What you need to do: All entries should be copied exactly; the pictures stay out.
[Opening Given data section]
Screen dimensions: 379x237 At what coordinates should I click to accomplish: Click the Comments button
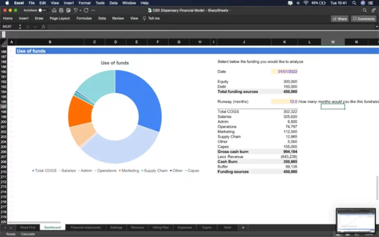click(x=364, y=19)
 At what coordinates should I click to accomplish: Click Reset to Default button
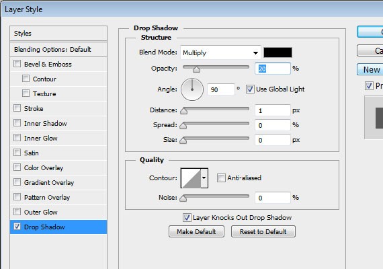tap(263, 231)
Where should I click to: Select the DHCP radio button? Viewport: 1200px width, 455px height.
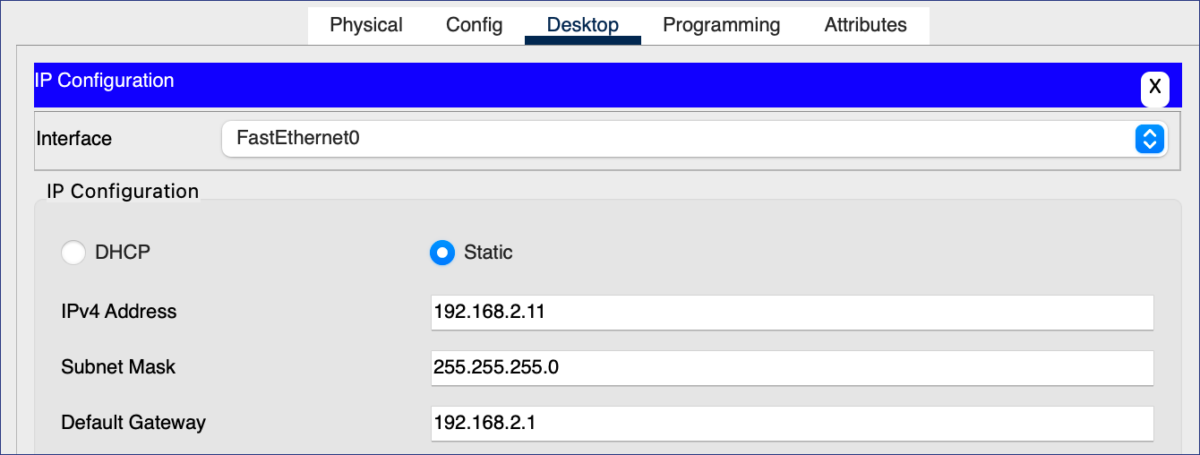point(73,253)
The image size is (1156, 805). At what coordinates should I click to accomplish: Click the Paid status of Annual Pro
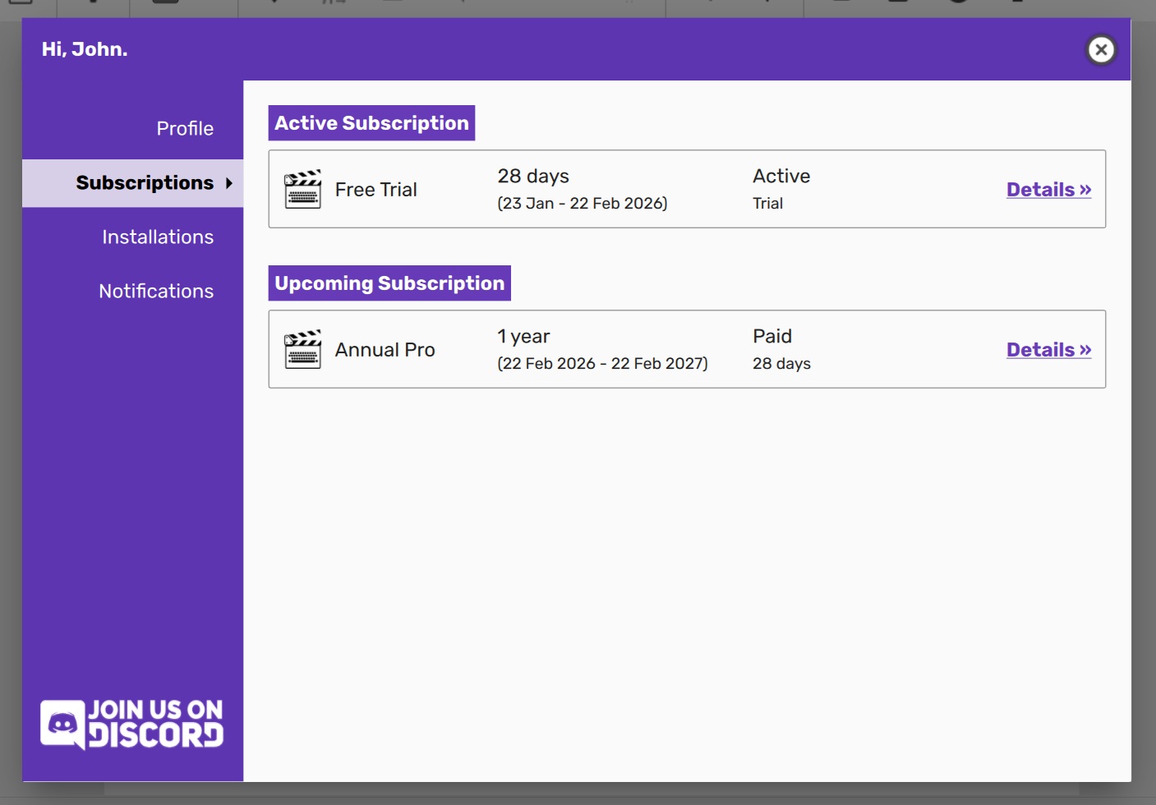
[Closing Given data section]
Response to this task:
Screen dimensions: 379x237 At what coordinates should I click to accomplish: Click the Comments button
click(x=364, y=19)
 At what coordinates should I click to accomplish: Click Reset to Default button
tap(263, 231)
Where should I click to: Select the DHCP radio button? Viewport: 1200px width, 455px height.
point(73,253)
The image size is (1156, 805). At what coordinates should I click to accomplish: Click the Paid status of Annual Pro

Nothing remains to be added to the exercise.